Type of presentation: Poster

IT-4-P-1565 Imaging of nanoparticles in cells with backscattered electrons in a scanning electron microscope

Müller E.¹, Seiter J.¹, Blank H.¹, Gehrke H.², Marko D.², Gerthsen D.¹

¹Laboratory for Electron Microscopy, Karlsruhe Institute of Technology, Karlsruhe, Germany, ²Department of Food Chemistry and Toxicology, University of Vienna, Vienna, Austria

erich.mueller@kit.edu

Scanning electron microscopy (SEM) is an established technique for ultrastructure imaging of cells. Backscattered electrons (BSEs) yield subsurface information and atomic-number contrast [1] and are used in this work to image cellular structures and NPs incubated in cells. Specifically, optimum primary electron energies E₀ for BSE imaging were determined for thin cell sections with thicknesses 100 nm ≤ t ≤ 1000 nm deposited on indium-tin-oxide (ITO-)covered glass slides which are interesting substrates for correlative light and electron microscopy imaging [2]. We also developed a technique to determine the information depth (ID) which denotes the maximum subsurface depth at which an object can be imaged.
Thin cell sections of HT29 colon carcinoma cells incubated with SiO₂ nanoparticles (NPs) of 40 nm size were studied (see [3] for sample preparation). Poststaining was omitted to avoid artifacts. SEM was performed with an FEI Quanta 650 FEG with a low-voltage high-contrast detector (vCD).
Small E₀ were selected to limit the escape depth of BSEs because electrons from large sample depths degrade image resolution and contrast. Fig. 1a shows a 2.5 keV BSE image of a 200 nm section. The SiO₂ NPs, typically contained in vesicles, can be easily detected due to their bright contrast. Cell organelles display high contrast despite the lack of poststaining in Fig. 1b.
Fig. 2a shows a 1 µm section where E₀ up to 7.5 keV can be applied without sample charging. In addition to the incubated SiO₂ NPs, Au NPs with a size of 40 nm are present on the surface and can be distinguished due to their higher BSE intensity. BSE images were taken at different E₀ between 1.5 and 7.5 keV for depth-dependent detection of SiO₂ NPs. With increasing E₀ more NPs become visible corresponding to the increasing ID. The depth of NPs from the surface was determined by tilting the sample and applying a triangulation method. In Fig. 2b the experimentally determined particle depths (dots) are plotted as a function of E₀ and are compared with calculated ID values obtained by Monte-Carlo simulations (triangles). Based on the escape depth T = f·A·E₀^1.67/(ρ·Z^0.89) (Z: average atomic number, A: average atomic weight, ρ: density) proposed in [4], an analytical expression for the ID was obtained by fitting the experimental data with a modified factor f. This expression allows the determination of the ID of BSEs in biological samples. Experiments with entire cells grown on ITO-coated glass are promising with respect to NP detection and are subject of further work.

References
[1] H Niedrig, J. Appl. Phys. 53 (1982), p. 15.
[2] H Pluk et al., Journal of Microscopy 233 (2009), p. 353.
[3] J Seiter et al., J. Microscopy, accepted.
[4] K Kanaya and S Okayama, J. Phys. D: Appl. Phys. 5 (1972), p. 43.
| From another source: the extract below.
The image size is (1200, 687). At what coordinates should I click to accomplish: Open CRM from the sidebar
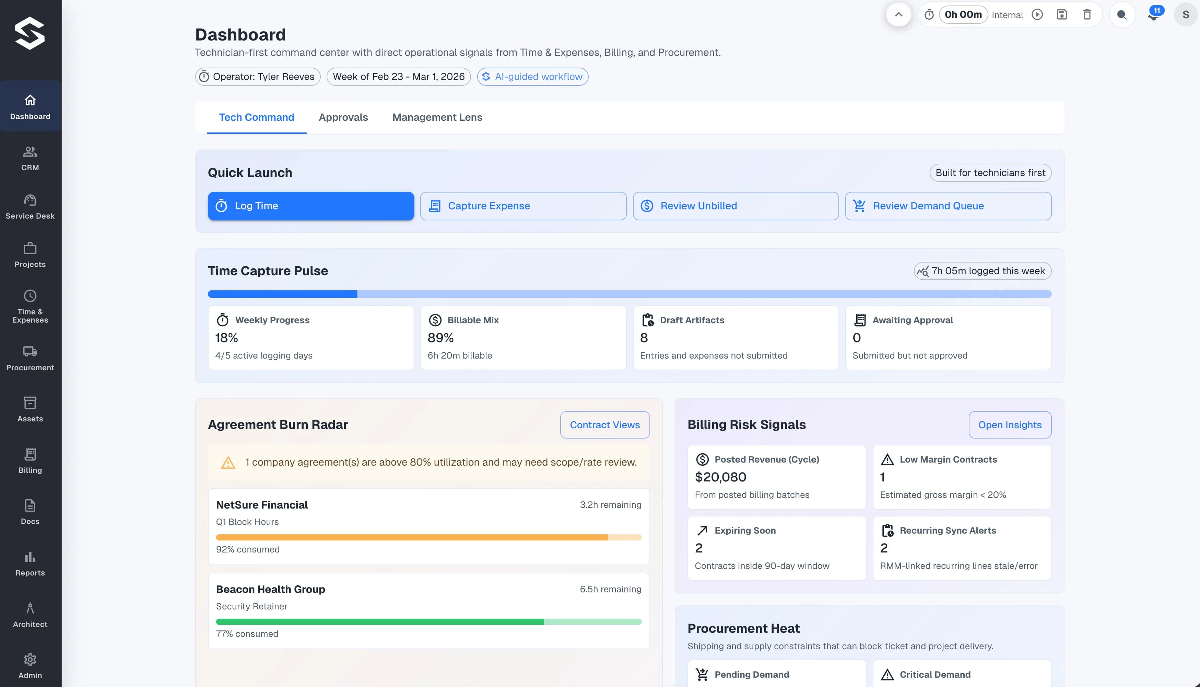pos(30,158)
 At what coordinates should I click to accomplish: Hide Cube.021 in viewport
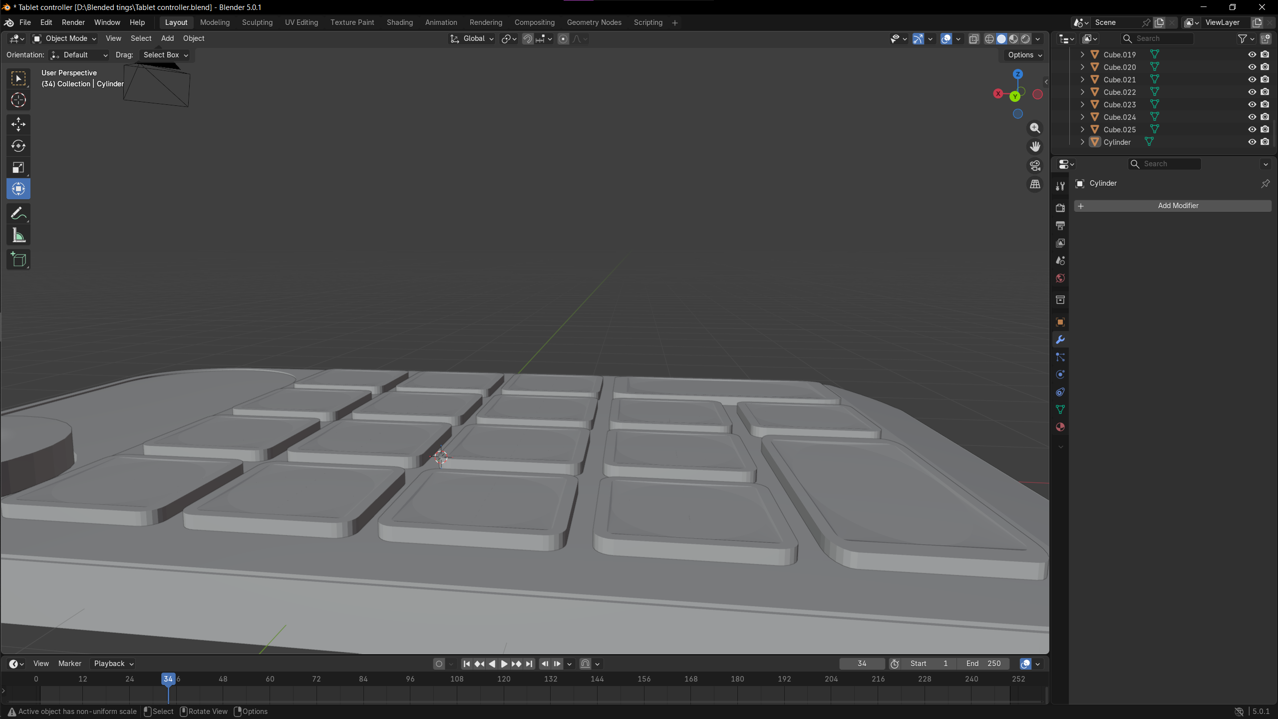tap(1252, 79)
Fig. 1: BSE SEM images of a 200 nm section of an HT29 cell deposited on an ITO-covered glass substrate. (a) Overview image taken at E₀ = 2.5 keV. SiO₂ NPs and organelles are visible in the cell. (b) High-magnification image taken at E₀ = 3.5 keV. NPs and membranes can be well resolved.

Fig. 2: (a) 7 keV BSE SEM image of a 1000 nm section of an HT29 cell. SiO₂ and Au NPs show different contrast compared to the cell matrix. (b) Plot of the information depth as a function of E₀ with experimentally determined values (dots) and Monte Carlo simulations (triangles). Fit curves are based on the modified Kanaya-Okayama equation [4].